* **Exercise objective**
Starting with the line in which "You are a computer-use" appears, give back every line exactly as written until the listing ends, excluding pictures.
◆ ◆ ◆
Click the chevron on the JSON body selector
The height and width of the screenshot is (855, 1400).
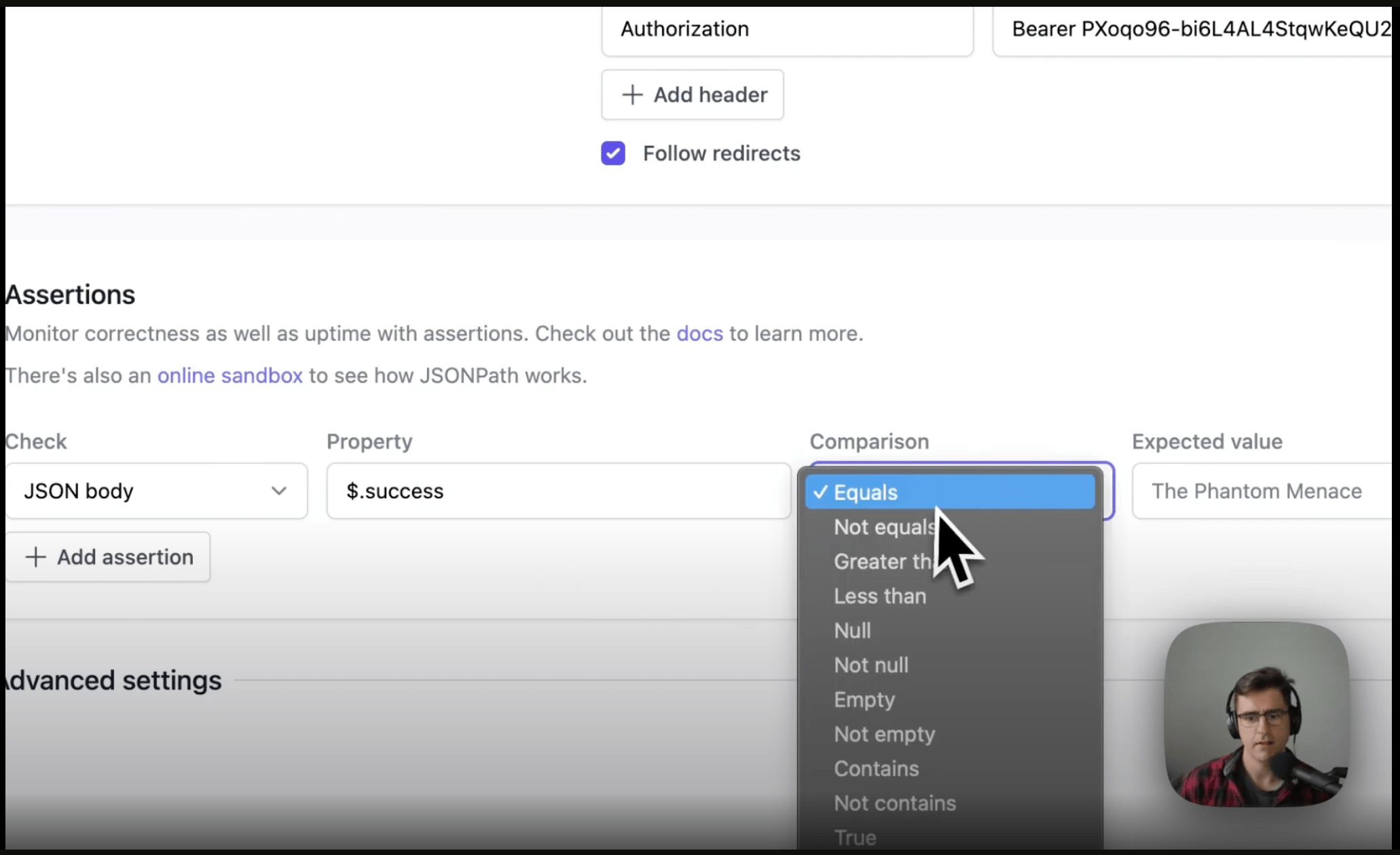click(280, 491)
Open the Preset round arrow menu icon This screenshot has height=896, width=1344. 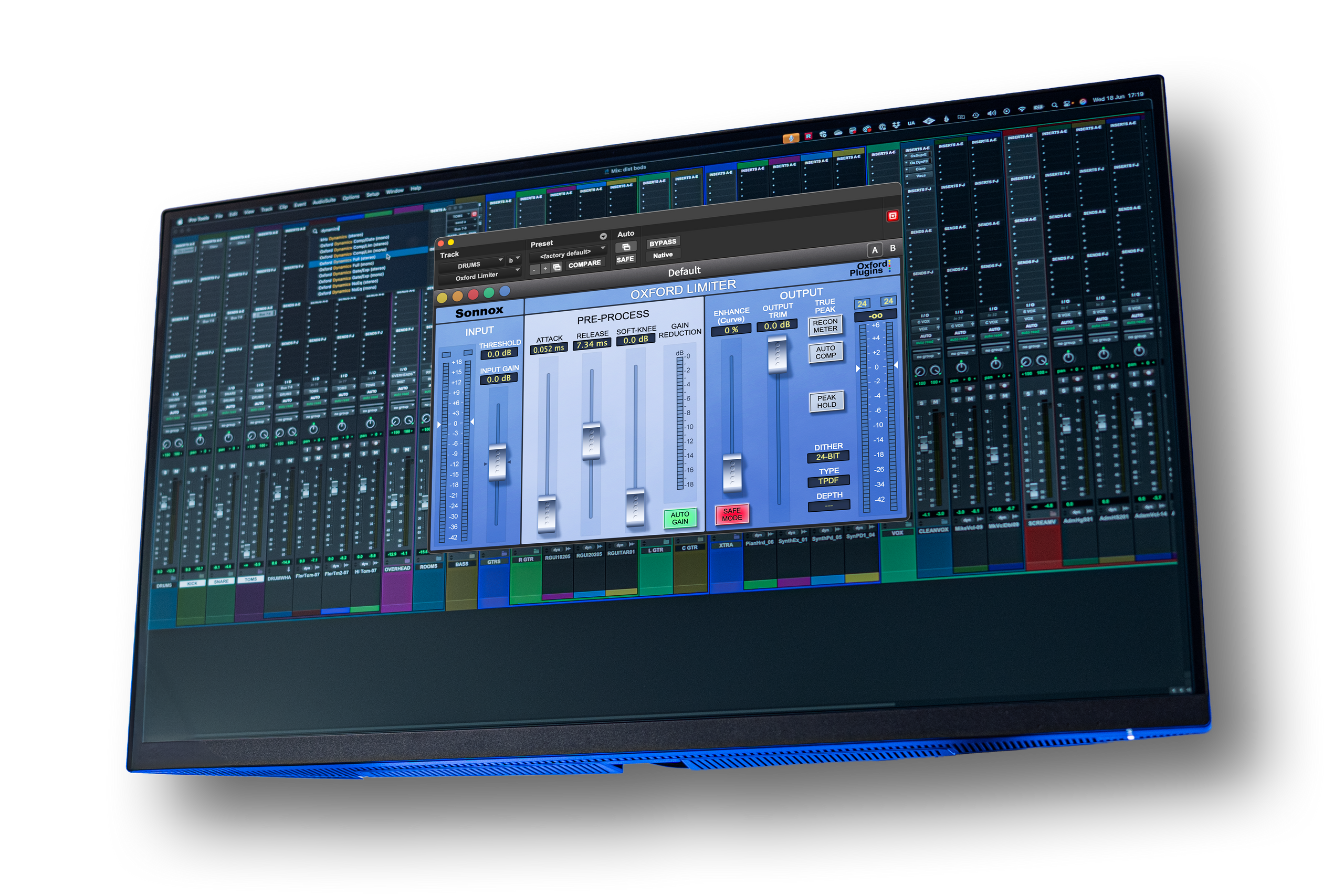(x=603, y=236)
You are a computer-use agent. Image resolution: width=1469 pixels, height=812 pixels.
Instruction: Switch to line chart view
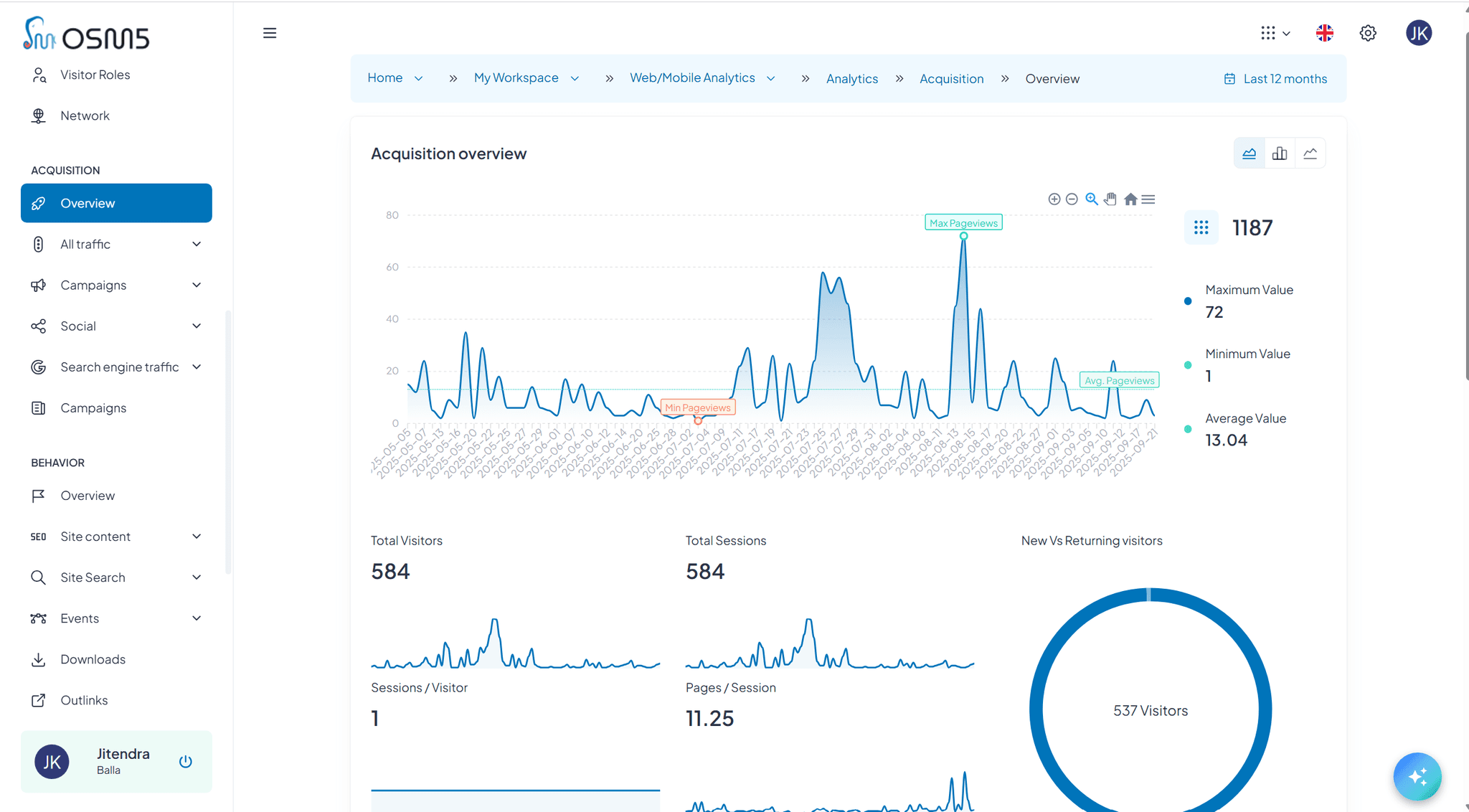click(x=1310, y=154)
◆ ◆ ◆
* **Solution for this exercise**
You are a computer-use agent. Image resolution: width=1469 pixels, height=812 pixels.
Instruction: Switch to line chart view
click(x=1310, y=154)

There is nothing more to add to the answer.